- Other names: Norah Roberts
- Occupations: Architect and town planner
- Years active: 1926–1937

= Norah Dunphy =

UK architect and town planner

Norah Dunphy was the first woman to graduate with a degree in architecture in the UK, in 1926. She was employed as a town planner, the first woman in the UK in this role, and later taught planning.

==Career==
Dunphy studied architecture at the University of Liverpool and was awarded a B. Arch. degree (RIBA Part 1), the first woman on the UK to achieve this. She subsequently studied Civic Design and gained a first-class Certificate in Civic Design.
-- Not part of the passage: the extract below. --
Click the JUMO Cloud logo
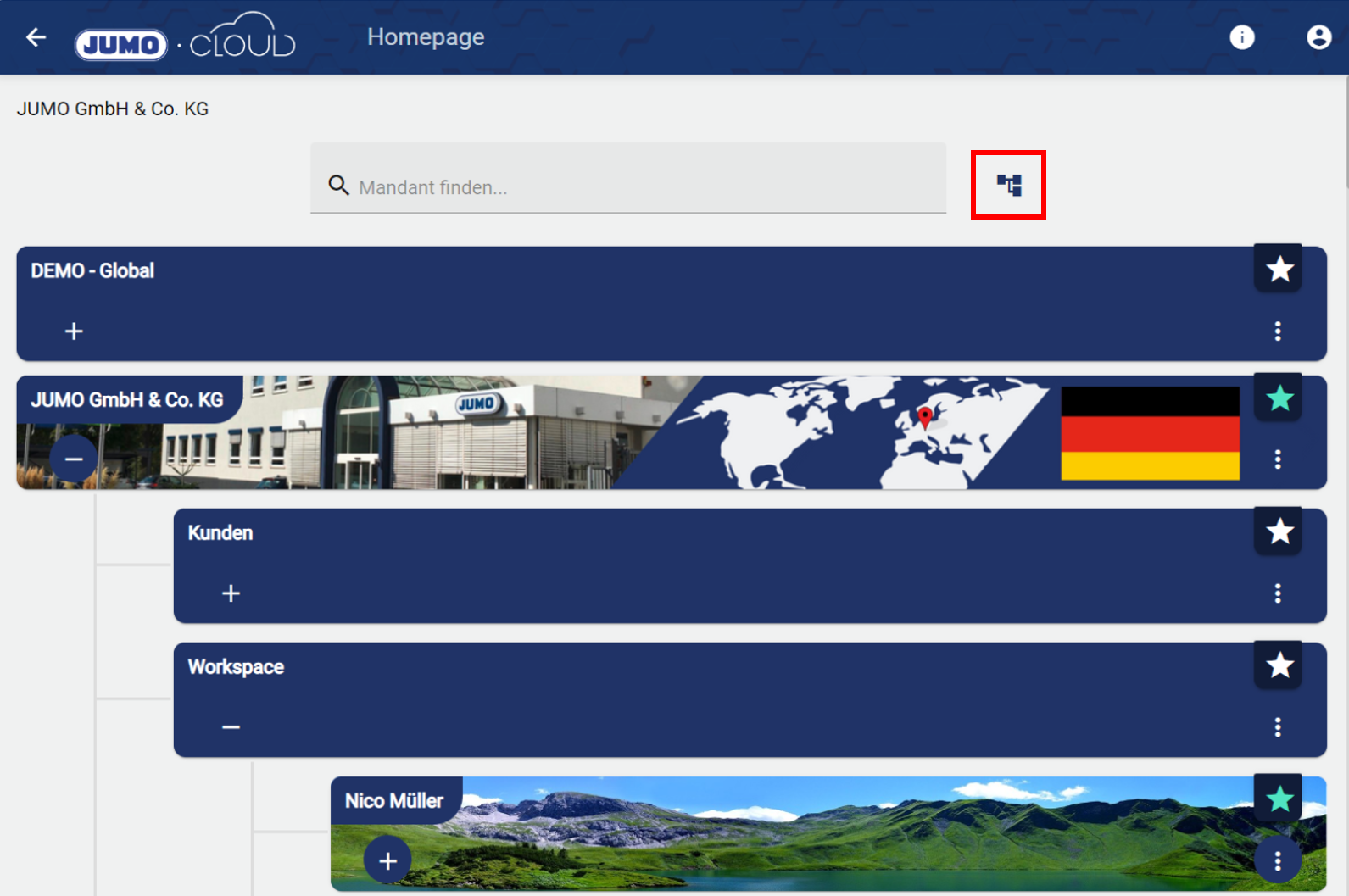1349x896 pixels. (185, 39)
The head of the School of Architecture, Charles Herbert Reilly, was supportive of women studying architecture.
After graduating she was appointed as a town planning assistant to the Tynemouth and North Shields Corporation in 1931. After marriage she changed to teaching planning.

==Personal life==
Dunphy initially lived in Llandudno and attended John Bright School. She later married and was then called Norah Roberts.

==Legacy==
The Norah Dunphy Gold Award for Architecture is made by the National Eisteddfod of Wales.
Twenty-eight of her architectural drawings, made while she was a student and when employed in Tynemouth and North Shields, are held in the archives of University of Liverpool.